Exercise details =>
Below is a listing with pictures in it. Copy it exactly without them.

- Opening Delimiter -

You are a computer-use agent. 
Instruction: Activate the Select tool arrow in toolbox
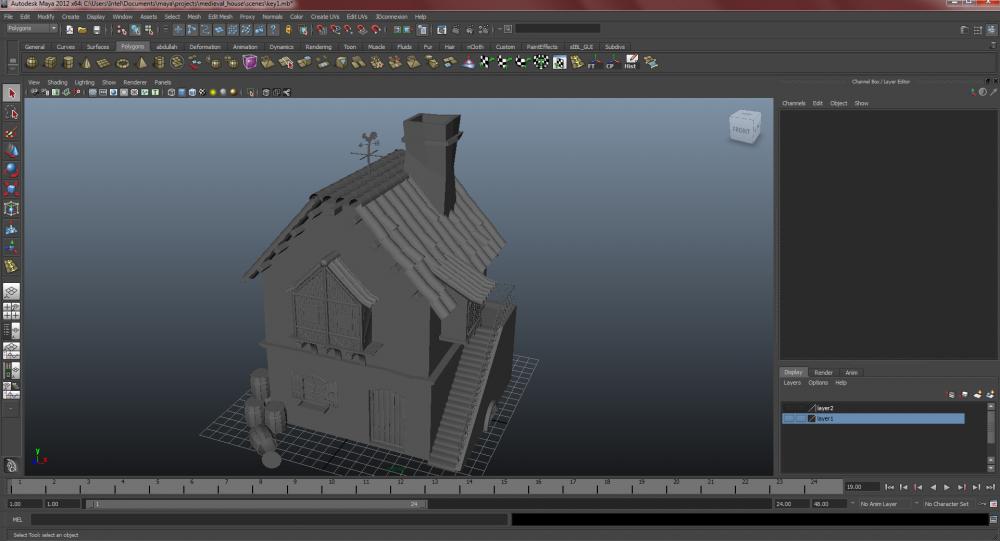(12, 93)
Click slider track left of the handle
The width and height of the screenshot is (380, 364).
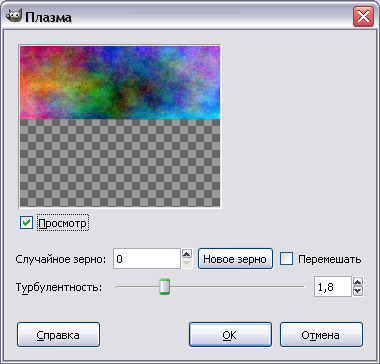coord(137,286)
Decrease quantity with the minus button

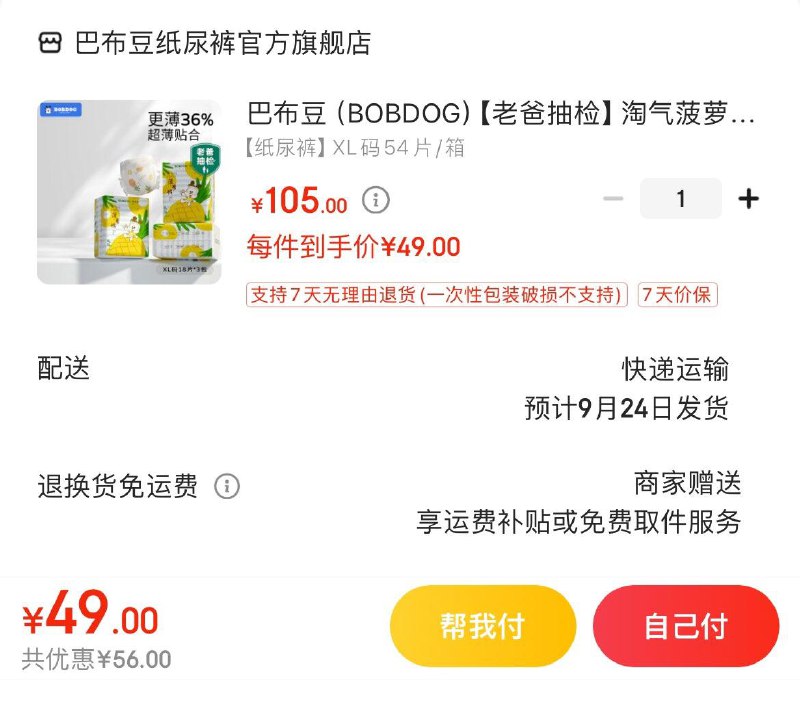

- Closing Delimiter -

Result of this task =>
You are a computer-use agent. 
Instruction: Activate the Select tool arrow in toolbox
(12, 93)
Click slider track left of the handle
The width and height of the screenshot is (380, 364).
coord(137,286)
Decrease quantity with the minus button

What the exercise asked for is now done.